Strengths and limitations
Participants’ prescribed use of female condom before interviews or focus groups, rather than simply discussing them abstractly, is a strength of this study. By collecting data in two different urban areas of India, the generalizability of the findings is increased. However, with small samples such as this study, our findings cannot be representative. Furthermore, due to challenges of systematically recruiting participants in India, the generalizability of our findings may be reduced. We have included a diversity of participants (by occupation, urban area, and age) in order to mitigate this challenge. Discussions of some concepts, including sexual pleasure and its relationship with female condom use, may transpire differently in rural areas (with more “traditional” views on gender roles and expression) and future research would benefit from focusing on participants in rural contexts. Sexuality-related topics are sensitive in Indian contexts and we attempted to create a relatively comfortable space for dialogue. Because of this, we were unable to video record FGDs, which inhibited our ability to identify individual speakers in reporting our findings. Using both FGDs and interviews augments the validity of our findings. Although we have reported the overlap in themes between the two methods, we are limited in our ability to do comparisons due to the small number of interviews. This study is strengthened through using multiple coders to analyze data.
Conclusion
Sexual pleasure is an important consideration in the acceptability of the female condom among women and men living in urban India. Contrary to cultural myths of women’s sexual pleasure as unimportant, women in our study discussed sexual pleasure influencing their relationships and sexual satisfaction. Participants generally reported satisfaction with using the female condom, but suggested changes to the inner and outer rings and aligning potential enhancements with male condoms (such as texture or smell).

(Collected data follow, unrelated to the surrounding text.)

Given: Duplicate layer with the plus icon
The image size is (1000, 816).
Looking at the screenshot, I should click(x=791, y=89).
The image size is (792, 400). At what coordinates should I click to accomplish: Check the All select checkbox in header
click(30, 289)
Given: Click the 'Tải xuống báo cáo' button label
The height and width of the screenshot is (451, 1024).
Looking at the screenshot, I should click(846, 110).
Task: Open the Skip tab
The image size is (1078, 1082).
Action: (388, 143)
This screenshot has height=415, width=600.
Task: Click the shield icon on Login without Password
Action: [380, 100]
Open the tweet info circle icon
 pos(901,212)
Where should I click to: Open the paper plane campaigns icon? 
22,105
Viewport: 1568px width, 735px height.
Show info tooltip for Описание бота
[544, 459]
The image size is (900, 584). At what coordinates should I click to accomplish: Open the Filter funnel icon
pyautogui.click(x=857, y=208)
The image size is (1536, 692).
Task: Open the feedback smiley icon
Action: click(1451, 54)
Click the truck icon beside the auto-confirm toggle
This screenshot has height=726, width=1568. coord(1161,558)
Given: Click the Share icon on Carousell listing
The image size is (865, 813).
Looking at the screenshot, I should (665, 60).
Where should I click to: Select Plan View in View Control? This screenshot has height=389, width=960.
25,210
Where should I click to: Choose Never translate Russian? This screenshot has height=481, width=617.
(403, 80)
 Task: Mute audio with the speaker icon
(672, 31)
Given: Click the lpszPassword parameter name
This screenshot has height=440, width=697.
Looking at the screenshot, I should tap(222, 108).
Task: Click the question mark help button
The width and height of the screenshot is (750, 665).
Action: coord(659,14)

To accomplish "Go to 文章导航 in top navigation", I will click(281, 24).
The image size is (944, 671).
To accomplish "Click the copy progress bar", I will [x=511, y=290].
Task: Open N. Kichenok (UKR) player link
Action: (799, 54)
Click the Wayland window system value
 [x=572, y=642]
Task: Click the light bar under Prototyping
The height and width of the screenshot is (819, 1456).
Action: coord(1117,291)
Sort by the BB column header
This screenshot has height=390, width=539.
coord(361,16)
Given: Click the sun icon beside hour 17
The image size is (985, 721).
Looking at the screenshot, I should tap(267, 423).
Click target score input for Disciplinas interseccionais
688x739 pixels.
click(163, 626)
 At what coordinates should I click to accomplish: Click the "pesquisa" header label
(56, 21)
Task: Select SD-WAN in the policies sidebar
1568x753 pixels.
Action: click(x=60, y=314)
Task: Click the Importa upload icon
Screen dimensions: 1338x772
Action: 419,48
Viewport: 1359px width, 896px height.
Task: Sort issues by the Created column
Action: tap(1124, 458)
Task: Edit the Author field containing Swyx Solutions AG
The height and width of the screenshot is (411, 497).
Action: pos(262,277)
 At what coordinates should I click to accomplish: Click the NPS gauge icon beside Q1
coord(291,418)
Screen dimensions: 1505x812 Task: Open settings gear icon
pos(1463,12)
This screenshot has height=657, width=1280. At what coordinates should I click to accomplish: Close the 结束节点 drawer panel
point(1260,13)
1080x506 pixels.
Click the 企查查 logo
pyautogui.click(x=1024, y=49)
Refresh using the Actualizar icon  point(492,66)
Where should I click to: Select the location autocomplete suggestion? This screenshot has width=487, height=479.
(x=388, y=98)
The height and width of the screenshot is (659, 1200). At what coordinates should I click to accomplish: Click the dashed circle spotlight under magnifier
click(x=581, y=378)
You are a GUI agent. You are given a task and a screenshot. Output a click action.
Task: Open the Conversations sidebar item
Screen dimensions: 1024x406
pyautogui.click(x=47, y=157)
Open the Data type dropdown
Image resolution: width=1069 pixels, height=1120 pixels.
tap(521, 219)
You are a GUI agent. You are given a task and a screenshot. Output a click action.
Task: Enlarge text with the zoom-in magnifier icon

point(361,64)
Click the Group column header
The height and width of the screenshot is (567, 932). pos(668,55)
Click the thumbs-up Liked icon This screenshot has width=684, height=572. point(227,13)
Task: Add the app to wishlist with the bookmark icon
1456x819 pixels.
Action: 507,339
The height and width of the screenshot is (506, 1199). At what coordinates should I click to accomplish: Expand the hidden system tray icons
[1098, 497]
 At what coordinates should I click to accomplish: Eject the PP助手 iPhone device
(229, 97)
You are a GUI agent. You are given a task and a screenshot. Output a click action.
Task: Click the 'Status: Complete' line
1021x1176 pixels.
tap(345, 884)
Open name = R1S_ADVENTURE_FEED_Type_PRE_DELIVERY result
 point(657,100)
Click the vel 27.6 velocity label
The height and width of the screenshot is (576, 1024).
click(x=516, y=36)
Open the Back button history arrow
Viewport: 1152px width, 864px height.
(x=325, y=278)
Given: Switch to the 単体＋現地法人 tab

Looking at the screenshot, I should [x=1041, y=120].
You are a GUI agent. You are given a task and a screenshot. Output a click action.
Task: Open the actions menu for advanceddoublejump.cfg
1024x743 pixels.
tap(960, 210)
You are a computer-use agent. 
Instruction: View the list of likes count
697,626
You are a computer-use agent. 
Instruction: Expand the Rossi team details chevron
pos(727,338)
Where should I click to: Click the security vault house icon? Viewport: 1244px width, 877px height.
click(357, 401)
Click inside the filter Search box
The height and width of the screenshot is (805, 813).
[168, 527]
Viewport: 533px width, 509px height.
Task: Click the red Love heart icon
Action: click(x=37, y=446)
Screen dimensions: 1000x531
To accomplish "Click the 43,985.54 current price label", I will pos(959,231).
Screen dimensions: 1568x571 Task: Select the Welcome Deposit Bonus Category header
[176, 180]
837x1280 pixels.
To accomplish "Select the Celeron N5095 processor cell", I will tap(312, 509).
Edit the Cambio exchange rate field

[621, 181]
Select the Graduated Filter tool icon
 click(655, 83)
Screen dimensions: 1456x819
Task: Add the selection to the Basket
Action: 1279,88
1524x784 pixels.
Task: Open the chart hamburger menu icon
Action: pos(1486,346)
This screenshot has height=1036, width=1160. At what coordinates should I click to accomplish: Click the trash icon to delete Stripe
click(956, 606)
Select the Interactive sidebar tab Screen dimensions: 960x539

The primary factor for increasing sexual pleasure through the use of the female condom was the reduction in stress caused by unintended pregnancy or STI transmission. As such, our findings add evidence to the strong potential for the female condom to provide women with direct control over their sexual and reproductive health.
Footnotes
Declaration of Conflicting Interests: The author(s) declared no potential conflicts of interest with respect to the research, authorship, and/or publication of this article.
Funding: The author(s) received the following financial support for the research, authorship, and/or publication of this article: Funding for this study was provided by the Bill & Melinda Gates Foundation (064138-00003C, PI: Debby Herbenick).